Florida’s environment is very water-intensive, and everyone can play a part in protecting the waterfront. Even for those who don’t live directly on a waterway, what you do in your yard will eventually affect our fragile groundwater, springs, lakes, rivers, and Gulf. Here are five simple things you can incorporate into your landscaping practices to Protect the Waterfront:
o Reduce Your Chemical Use
- All too often we over-fertilize and over-treat our lawns and landscapes in an attempt to have a pristine, sterile yard. Not only is this practice detrimental to pollinators and beneficial insects but the pollutants will find their way into our waterways through stormwater runoff.

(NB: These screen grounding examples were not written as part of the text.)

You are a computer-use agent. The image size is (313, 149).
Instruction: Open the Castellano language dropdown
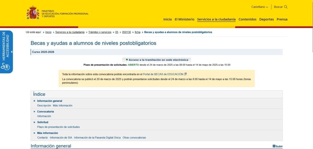click(260, 7)
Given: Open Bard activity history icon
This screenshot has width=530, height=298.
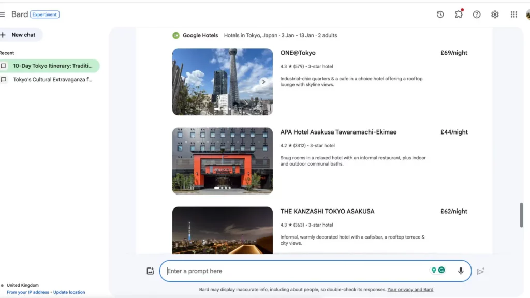Looking at the screenshot, I should (x=440, y=14).
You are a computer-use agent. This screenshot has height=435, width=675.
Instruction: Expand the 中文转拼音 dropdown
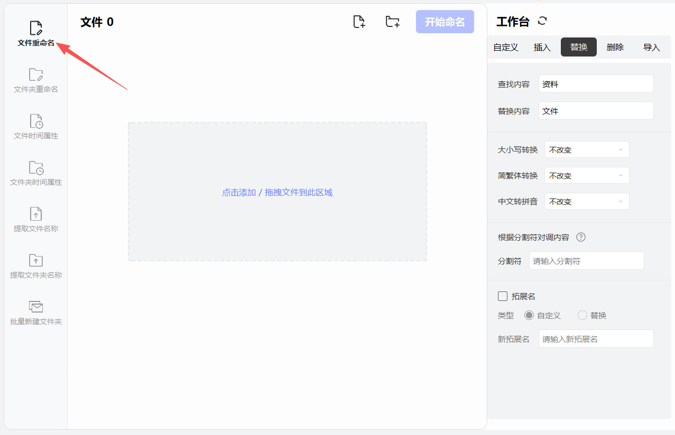point(587,201)
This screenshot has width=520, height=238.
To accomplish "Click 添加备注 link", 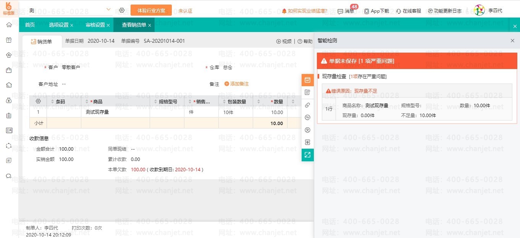I will click(236, 84).
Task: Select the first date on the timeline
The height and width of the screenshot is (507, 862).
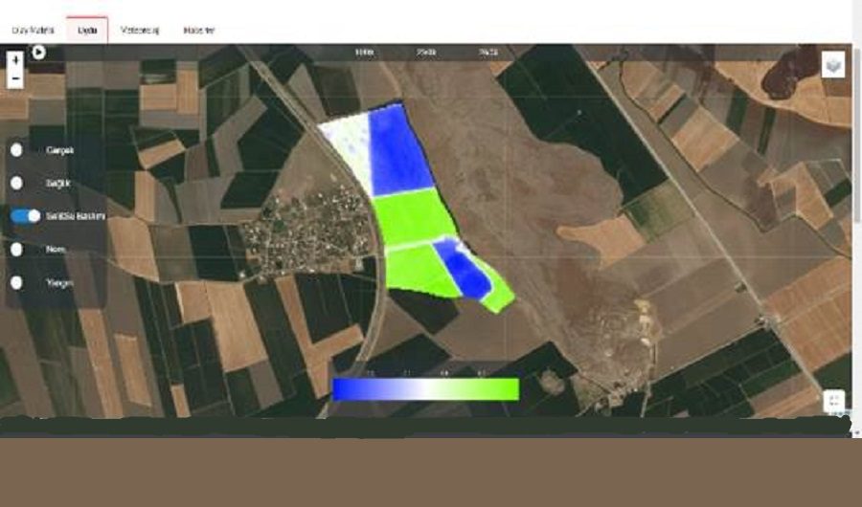Action: (x=363, y=52)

o Reduce Stormwater Runoff
- I encourage folks to hoard whatever rainwater comes onto their property. You can accomplish this in many ways. A rain barrel collects rainwater from your roof that you can use on ornamental plants, saving water and reducing stormwater runoff. Rain gardens are depressed garden areas that hold the rainwater until it can filter into the soil. Permeable surfaces for walkways, patios, driveway, etc., such as mulch, gravel, shells, bricks and pavers allow water to seep into the ground instead of running off. Direct downspouts to your lawn or a landscape bed instead of down the driveway.
o Don’t Spray the Spill
- If you spill fertilizer, don’t hose it down the driveway. Sweep it up, put it into your lawn or back into the fertilizer bag. If you have an oil spill or another chemical, clean it up with kitty litter and bag it for the trash.

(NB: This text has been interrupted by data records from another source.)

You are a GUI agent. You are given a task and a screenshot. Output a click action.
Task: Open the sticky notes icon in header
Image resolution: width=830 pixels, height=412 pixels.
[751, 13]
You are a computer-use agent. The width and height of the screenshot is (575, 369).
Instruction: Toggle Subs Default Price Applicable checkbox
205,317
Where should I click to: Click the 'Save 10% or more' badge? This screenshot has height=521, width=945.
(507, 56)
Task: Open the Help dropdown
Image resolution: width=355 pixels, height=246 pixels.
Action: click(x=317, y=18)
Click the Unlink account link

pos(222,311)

o Only Rain Down the Drain
- Don’t allow grass clippings to go down the storm drain. Blow them back into your lawn. Not only do the grass clippings create a physical barrier in the storm drain, but the nitrogen and chemicals on the grass blades will also leach into the waterways.
o Evaluate Your Irrigation System
- Let your lawn tell you when to water. Leaf-blades will fold in half and footprints will remain when you walk on the grass. If those signs occur in the morning (not on a hot afternoon) your lawn will need to be irrigated on your next allowable watering day. If it rains before then, you don’t need to add extra irrigation. Check that your irrigation heads are watering your landscape and not the street or your driveway. Check for irrigation leaks.
You can Protect the Waterfront every day of the year right from your own yard. Let’s all do our part to keep Florida beautiful!